• _Document segment_

↓↓↓

Skip to content
I want to order some seeds for my garden but am confused by some of the information. What is the difference between an Open Pollinated seed and a Hybrid? I am new to gardening, growing my first garden last year, and want to make sure that I don’t make mistakes with seed choices.
You are wise to ask for more information as choosing the wrong seed can be both disappointing and expensive. For long time gardeners, choosing and ordering seeds is a fairly straightforward activity, but for those who are not quite as experienced it can be rather confusing. There are a lot of different seed companies, all with wonderful and delicious sounding descriptions and photos.

↑↑↑

• _Information given_

↓↓↓

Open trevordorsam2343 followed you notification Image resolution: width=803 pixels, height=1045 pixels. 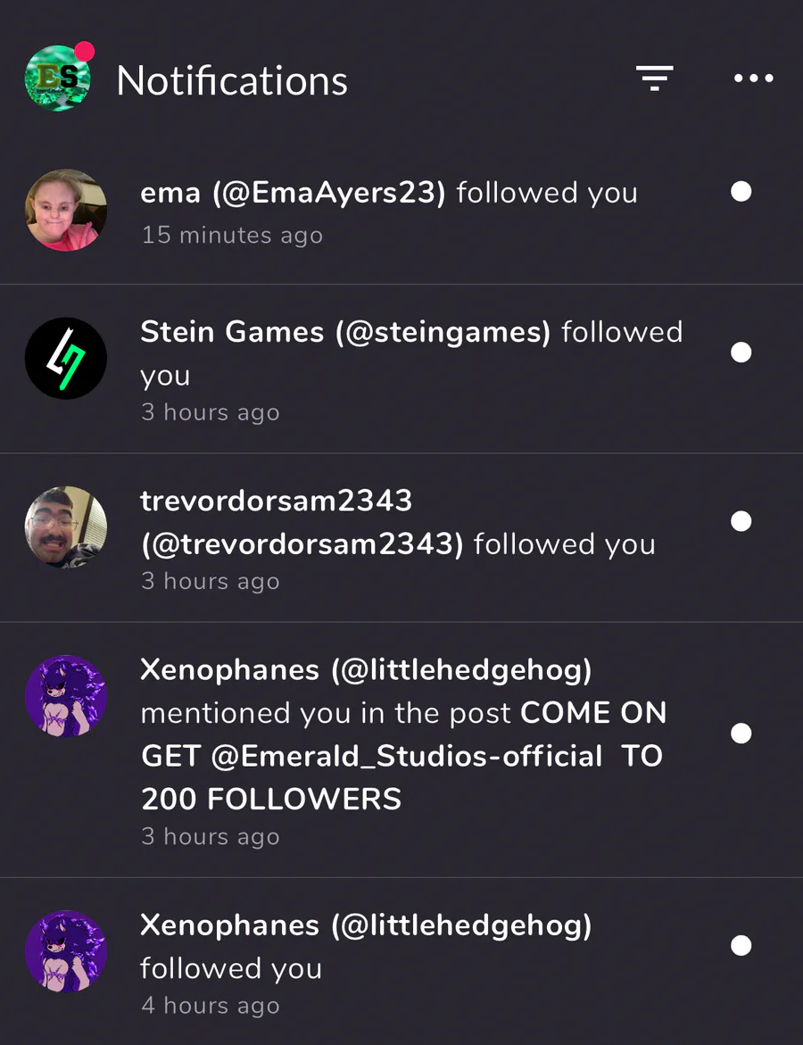pos(402,538)
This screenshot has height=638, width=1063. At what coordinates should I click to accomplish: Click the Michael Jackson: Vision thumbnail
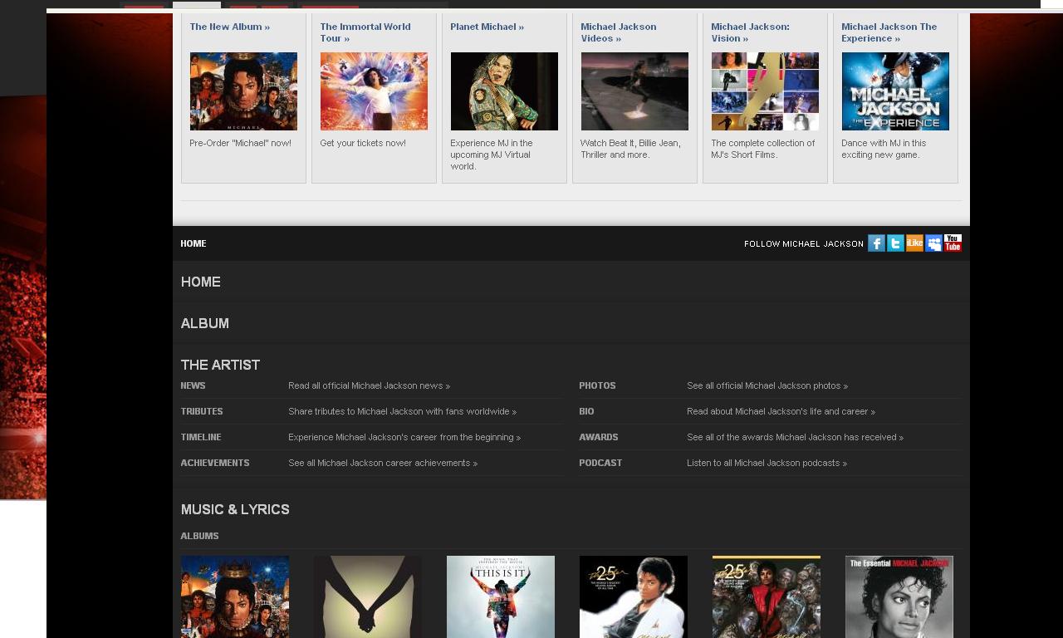765,91
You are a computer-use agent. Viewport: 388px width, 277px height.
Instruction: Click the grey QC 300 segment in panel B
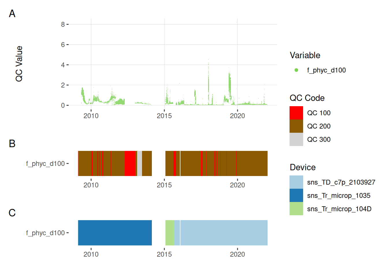click(139, 163)
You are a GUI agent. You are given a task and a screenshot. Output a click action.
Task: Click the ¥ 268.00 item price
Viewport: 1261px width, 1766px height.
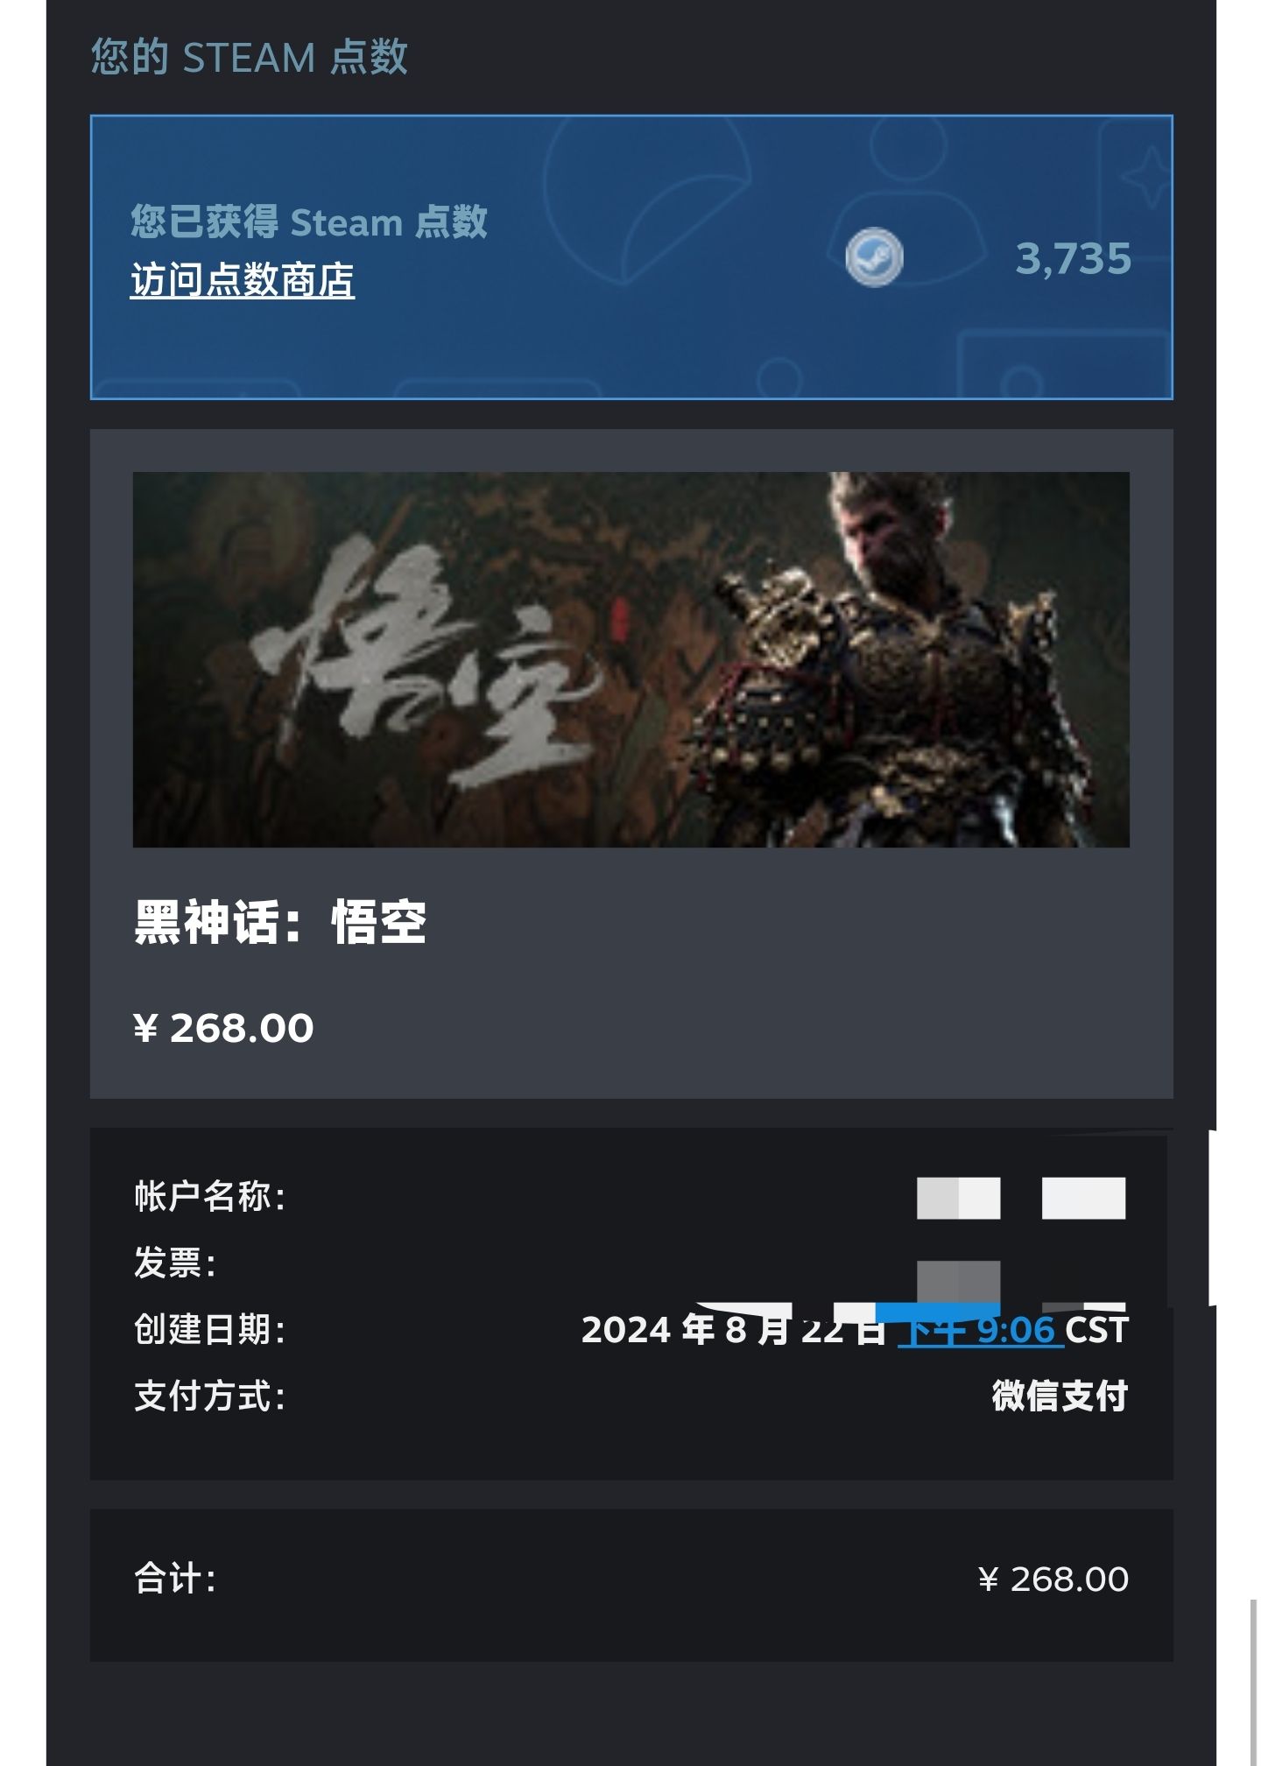point(223,1028)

↑↑↑

• _Task_
Continue the gardening advice on open-pollinated and hybrid seeds, picking up right after its final sentence.

• _Answer to the exercise_
Hybrid seeds are often denoted as F1 and are derived from two or more different plants with traits that improve on the best characteristics of the parent plants. Such as better yields or disease resistance. Hybrid Tomato seed descriptions will often include letters following their name such as (AB, V,F,N) showing the disease resistance of that verity. However if you plan to save seeds, savings seeds from hybrids will not guarantee the same plant in future plantings. Open Pollinated (OP) seeds are those that will produce plants genetically identical to the parent plant when seeds are saved for future plantings because they will breed “true.” Heirloom seeds are open pollinated varieties that have been passed down through the generations for 50 years or more, and may have distinctive colors, shapes and flavor. However, heirloom plants may not always have the benefit of resistance to diseases as their hybrid counterparts do.
Both types of these seeds can be listed as organic or treated. Organic seeds (O) have been harvested from plants grown organically without the use of synthetic fertilizers or pesticides. Treated seeds are seeds that have been coated with something. This can be a fungicide or insecticide to increase a seed’s ability to sprout without rotting or being attacked by insects in the soil or in the case of peas or beans it maybe natural beneficial bacteria to encourage better growth. Many seed companies add color to the treatment to set them apart from untreated seeds. An example of this would be yellow corn seeds appearing pink.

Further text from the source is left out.